Christian Petry: “Weet u nog wie dat jaar tweede werd?”

Michel Daerden: ” Il sait tout, notre Christian!

Christian Petry: ” Lance Armstrong!”

Daerden: “Ik denk niet dat ik iets tegen Berzin gezegd heb. Na zo’n koers zit een politicus een beetje in een moeilijke situatie. Het is een sportief gebeuren. Wat telt, is de atleet, de sportman. Daar ben ik me altijd bewust van geweest.”
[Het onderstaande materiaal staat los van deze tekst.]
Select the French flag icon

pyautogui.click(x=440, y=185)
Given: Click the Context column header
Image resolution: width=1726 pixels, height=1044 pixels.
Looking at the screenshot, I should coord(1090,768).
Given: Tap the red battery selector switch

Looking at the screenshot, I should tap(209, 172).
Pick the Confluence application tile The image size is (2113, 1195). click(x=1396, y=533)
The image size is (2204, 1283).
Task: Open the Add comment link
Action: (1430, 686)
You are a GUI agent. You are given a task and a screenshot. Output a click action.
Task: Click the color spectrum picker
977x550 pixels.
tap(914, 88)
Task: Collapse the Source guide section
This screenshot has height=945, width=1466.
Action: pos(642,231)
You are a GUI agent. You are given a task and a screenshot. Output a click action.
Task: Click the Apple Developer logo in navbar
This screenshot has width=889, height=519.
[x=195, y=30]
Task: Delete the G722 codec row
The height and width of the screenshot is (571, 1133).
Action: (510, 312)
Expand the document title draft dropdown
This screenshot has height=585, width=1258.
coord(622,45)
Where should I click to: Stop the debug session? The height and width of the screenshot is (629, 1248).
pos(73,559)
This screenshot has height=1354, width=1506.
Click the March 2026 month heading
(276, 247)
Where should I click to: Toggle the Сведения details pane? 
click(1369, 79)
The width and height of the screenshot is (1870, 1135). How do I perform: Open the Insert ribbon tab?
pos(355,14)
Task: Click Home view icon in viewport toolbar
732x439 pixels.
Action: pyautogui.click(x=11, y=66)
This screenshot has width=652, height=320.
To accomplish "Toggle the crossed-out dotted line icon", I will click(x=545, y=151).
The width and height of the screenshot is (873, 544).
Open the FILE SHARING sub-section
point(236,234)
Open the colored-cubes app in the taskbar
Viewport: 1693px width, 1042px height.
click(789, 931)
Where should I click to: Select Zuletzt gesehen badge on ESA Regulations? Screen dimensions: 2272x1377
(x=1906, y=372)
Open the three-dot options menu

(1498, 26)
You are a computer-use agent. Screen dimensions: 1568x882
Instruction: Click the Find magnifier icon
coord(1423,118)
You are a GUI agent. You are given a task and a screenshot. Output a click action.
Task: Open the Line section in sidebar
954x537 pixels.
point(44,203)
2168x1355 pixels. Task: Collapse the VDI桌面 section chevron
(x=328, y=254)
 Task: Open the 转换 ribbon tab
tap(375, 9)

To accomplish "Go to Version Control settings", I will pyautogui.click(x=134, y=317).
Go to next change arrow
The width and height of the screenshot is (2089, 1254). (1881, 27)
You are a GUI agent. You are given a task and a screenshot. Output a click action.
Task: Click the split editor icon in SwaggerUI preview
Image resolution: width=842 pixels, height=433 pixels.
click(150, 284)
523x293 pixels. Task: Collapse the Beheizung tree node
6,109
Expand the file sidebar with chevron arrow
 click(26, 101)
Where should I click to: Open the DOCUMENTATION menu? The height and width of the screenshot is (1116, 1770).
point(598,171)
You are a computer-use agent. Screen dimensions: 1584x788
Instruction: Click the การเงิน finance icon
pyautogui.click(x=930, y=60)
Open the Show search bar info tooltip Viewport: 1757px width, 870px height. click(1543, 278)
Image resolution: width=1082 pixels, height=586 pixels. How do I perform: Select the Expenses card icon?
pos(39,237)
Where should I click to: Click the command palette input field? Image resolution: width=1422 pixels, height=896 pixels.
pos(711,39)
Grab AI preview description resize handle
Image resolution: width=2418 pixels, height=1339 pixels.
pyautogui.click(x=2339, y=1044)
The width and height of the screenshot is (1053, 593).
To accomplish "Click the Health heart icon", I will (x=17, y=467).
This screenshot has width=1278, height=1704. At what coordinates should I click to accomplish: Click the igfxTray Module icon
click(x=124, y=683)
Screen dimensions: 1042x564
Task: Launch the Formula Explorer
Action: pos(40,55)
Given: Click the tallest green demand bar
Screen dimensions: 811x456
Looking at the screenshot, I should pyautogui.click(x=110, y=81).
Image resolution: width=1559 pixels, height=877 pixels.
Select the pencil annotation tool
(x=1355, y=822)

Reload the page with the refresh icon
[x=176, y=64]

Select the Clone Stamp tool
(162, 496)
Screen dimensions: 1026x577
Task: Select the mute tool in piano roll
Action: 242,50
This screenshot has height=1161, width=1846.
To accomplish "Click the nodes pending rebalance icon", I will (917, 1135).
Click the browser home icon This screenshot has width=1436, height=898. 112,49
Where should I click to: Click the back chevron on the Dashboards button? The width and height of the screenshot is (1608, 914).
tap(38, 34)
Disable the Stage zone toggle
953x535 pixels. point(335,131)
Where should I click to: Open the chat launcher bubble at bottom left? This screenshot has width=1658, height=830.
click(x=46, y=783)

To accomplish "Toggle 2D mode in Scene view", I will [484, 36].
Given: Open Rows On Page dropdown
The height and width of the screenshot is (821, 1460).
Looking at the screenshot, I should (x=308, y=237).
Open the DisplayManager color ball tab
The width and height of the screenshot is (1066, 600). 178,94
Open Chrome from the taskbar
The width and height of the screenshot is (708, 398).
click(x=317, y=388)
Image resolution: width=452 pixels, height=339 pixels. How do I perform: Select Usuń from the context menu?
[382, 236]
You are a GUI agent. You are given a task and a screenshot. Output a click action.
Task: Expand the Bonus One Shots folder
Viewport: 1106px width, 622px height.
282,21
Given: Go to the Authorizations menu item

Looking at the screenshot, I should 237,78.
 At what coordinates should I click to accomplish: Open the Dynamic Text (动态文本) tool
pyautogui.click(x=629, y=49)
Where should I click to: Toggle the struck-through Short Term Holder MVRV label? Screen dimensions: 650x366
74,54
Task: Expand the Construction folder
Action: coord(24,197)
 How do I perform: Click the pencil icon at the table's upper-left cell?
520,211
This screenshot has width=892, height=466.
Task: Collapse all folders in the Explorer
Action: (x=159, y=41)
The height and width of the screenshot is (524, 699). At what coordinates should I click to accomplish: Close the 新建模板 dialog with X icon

Het is niet zijn ambitie om zijn naam in de sportboeken terug te vinden, zegt hij. “Wat is mijn taak? Je ne suis que le facilitateur de la réalisation du show. Ik maak de show alleen maar mogelijk. Een minister moet geen specialist zijn, wel iemand die luistert en probeert een praktische oplossing te vinden voor problemen. Mi- nister zijn, dat is alles in het werk stellen om het dagelijkse leven van de mensen te verbeteren. Een minister heeft de plicht om het lot van zijn medemensen te verbeteren. Hij is ook maar een gewoon mens als een ander.”